Le Syndicat national des journalistes tunisiens (SNJT) a condamné, dimanche, le retour aux pratiques “d’intimidation et de poursuite” sur la base de la loi anti terrorisme des journalistes qui ”subissent des pressions dans leurs travaux d’enquête et d’investigation, surtout lorsqu’il s’agit de sujets portant sur les crimes terroristes“.

Le Syndicat a également condamné, dans un communiqué, les interrogatoires fréquents ciblant des journalistes, par l’unité d’investigation dans les crimes de terrorisme d’el Aouina.
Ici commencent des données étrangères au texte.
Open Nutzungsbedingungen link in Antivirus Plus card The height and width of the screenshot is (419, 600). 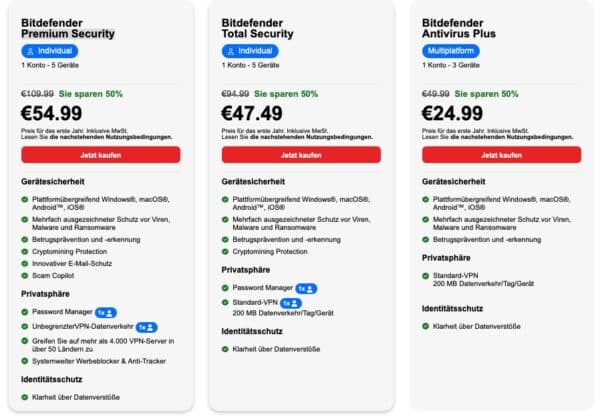pos(512,137)

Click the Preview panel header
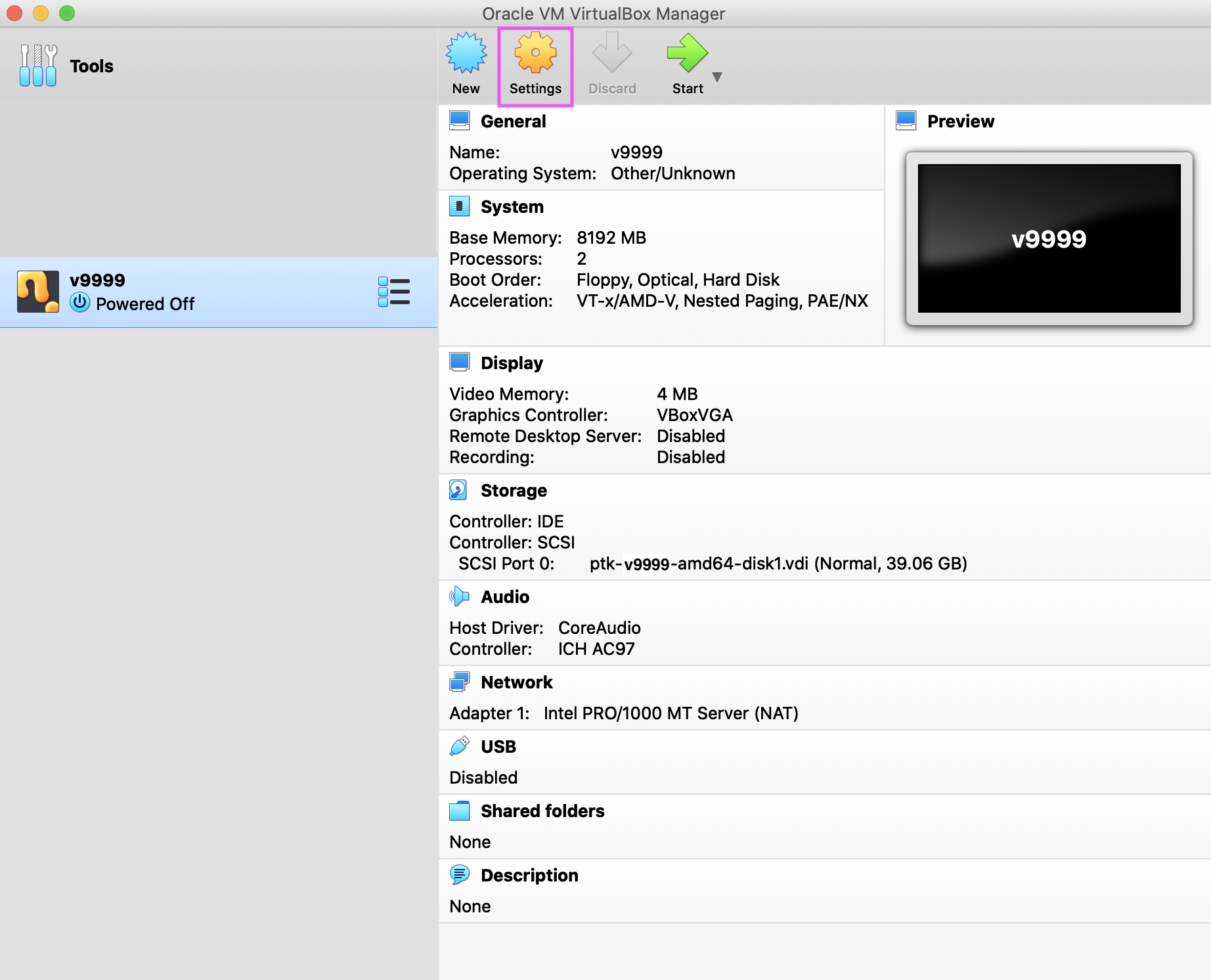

La même source rappelle que le journaliste et rédacteur en chef, Mongi Khadhraoui, vient d’être interrogé, samedi auprès de ladite unité, sur fond d’un article publié dans le journal “Al-Chourouk”, en 2016, sur l’affaire de la “cellule terroriste de Mnihla”, et sur ses sources d’information, considérant que ce qu’il a publié pourrait nuire à la sécurité nationale.

Le Syndicat a ajouté que la journaliste de “Akher Khabar”, Dorra Gharbi, avait été, à son tour, interrogée, le 28 août, par 3 officiers appartenant à la même unité, pendant deux heures, dans une affaire déposée contre elle par deux syndicalistes sécuritaires.

Et de rappeler que la journaliste a participé, en 2017, à une émission de la radio “Cap FM”, durant laquelle, elle avait évoqué la campagne d’arrestations menée par le gouvernement de Youssef Chahed.

Selon le même communiqué, le chef de la brigade de sécurité a essayé de convaincre la journaliste de l’interroger sans la présence d’un avocat, mais elle a insisté sur la présence de ses avocats pendant interrogatoire.

Dans le cadre des poursuites judiciaires contre les journalistes, le Syndicat a fait savoir que le tribunal de première instance de Tunis avait statué jeudi 27 août que le jugement contre la journaliste Azza Korbi, qui travaillait auparavant pour le journal “Al Sour”, a été annulé pour prescription des faits.

La journaliste avait été condamné à 6 mois d’emprisonnement pour avoir attribuer des faits contre un fonctionnaire sans apporter de preuves, et ce, suite à la publication, en 2012, d’un article portant sur une affaire de corruption dans un contrat de partenariat entre une entreprise publique et une société étrangère.